The aforementioned notice may be publicly announced, provided that for the shareholders who hold less than 1,000 shares.

Article 12

Where a shareholder is unable to attend a shareholders’ meeting, such shareholder may appoint a proxy by using the proxy form provided by the Company, which shall specify the scope of proxy and be signed and sealed by the shareholder. The attendance of shareholder’s proxies shall be in accordance with the Article 177 of the Company Act and “Regulations Governing the Use of Proxies for Attendance at Shareholders’ Meeting of Public Companies” issued by the competent authority.

Article 13

The chairman of the board of directors shall preside at each meeting of shareholders. In the event the chairman of the board of directors is absent, he shall designate one director to act on his behalf. In the absence of such a designation, the directors shall elect a director from among themselves to preside at the meeting. If the shareholders’ meeting is called by any convener other than the board of directors, the chairperson shall be assumed by the convener.
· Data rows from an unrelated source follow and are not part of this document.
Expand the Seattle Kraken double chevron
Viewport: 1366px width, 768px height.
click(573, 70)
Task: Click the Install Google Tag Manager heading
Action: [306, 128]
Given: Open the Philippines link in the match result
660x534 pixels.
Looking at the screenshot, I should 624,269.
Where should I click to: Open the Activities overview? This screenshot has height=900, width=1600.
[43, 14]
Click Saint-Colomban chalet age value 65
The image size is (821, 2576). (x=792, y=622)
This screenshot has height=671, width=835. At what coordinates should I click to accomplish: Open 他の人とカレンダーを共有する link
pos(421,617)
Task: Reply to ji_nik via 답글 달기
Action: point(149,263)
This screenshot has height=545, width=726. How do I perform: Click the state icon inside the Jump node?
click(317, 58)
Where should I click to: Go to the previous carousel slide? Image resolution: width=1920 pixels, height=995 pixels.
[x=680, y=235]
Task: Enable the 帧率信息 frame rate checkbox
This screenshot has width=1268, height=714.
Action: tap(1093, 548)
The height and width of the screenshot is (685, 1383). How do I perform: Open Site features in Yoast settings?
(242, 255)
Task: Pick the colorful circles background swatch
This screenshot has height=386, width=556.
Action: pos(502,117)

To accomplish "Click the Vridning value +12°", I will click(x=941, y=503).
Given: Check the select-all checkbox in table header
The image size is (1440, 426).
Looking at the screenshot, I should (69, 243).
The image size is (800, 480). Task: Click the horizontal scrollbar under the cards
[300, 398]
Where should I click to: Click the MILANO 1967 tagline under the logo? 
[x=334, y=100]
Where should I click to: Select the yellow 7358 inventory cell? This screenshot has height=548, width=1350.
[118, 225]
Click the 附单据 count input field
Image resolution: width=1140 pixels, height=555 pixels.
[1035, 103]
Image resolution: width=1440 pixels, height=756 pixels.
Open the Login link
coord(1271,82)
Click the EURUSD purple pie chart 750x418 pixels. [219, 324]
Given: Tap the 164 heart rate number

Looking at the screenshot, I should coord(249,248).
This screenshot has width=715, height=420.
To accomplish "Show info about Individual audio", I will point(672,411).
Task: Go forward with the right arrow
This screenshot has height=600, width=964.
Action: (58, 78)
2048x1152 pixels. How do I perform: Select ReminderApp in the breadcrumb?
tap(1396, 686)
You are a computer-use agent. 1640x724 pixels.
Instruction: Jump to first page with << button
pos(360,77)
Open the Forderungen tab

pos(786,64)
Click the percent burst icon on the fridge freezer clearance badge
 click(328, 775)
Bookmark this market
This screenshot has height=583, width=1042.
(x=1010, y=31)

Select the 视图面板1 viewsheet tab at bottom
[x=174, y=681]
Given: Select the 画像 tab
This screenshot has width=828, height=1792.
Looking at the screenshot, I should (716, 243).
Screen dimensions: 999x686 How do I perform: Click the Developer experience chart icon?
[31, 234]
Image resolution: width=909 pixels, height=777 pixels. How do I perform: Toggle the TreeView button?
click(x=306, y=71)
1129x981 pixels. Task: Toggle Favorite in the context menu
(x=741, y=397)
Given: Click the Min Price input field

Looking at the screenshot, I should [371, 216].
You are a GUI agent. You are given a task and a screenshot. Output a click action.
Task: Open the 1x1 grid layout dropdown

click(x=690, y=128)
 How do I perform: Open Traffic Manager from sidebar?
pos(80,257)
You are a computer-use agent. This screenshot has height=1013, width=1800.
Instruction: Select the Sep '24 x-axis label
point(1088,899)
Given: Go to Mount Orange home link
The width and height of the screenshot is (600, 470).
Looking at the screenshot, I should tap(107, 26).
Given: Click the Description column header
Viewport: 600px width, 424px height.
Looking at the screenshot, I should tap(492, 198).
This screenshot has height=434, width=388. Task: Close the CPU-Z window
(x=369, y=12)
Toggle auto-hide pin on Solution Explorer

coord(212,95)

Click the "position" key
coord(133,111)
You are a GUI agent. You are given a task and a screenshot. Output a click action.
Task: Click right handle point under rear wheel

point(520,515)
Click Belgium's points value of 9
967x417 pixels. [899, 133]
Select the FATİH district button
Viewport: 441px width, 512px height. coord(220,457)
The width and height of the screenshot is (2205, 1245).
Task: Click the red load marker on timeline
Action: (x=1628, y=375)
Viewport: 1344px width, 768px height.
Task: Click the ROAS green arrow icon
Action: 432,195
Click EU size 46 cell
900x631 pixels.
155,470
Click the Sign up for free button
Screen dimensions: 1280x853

If there are more than two conveners, the chairperson shall be elected out of the conveners.

Article 14

The Company’s shareholders are entitled to one voting right per share, provided that shareholders have no voting right for shares held under Article 179 of the Company Act.

Article 15

Except as otherwise provided in the relevant laws or the Company Act, any resolution of a shareholders’ meeting shall be adopted at a meeting which at least general majority of the shareholders attend and at which meeting a general majority of the shareholders present vote in favor of such resolution.

To transfer shares to employees at less than the average actual repurchase price, the Company must has obtained the consent of at least two-thirds of the voting rights present at the latest shareholders meeting attended by shareholders representing a majority of total issued shares.

To issue employee stock options that the exercise price may be lower than the closing price of the Company stocks as of the issue date, the Company must has obtained the consent of at least two-thirds of the voting rights represented at a shareholders

  • 58 -

meeting attended by shareholders representing a majority of the total issued shares. Resolutions adopted at a shareholders’ meeting shall be recorded in the minutes of the meeting, which shall be signed or bear the seal of the chairman of the meeting and shall be distributed to all shareholders within 20 days after the close of the meeting. The distribution of the minutes of shareholders’ meeting as required in the preceding paragraph may be made by means of public announcements.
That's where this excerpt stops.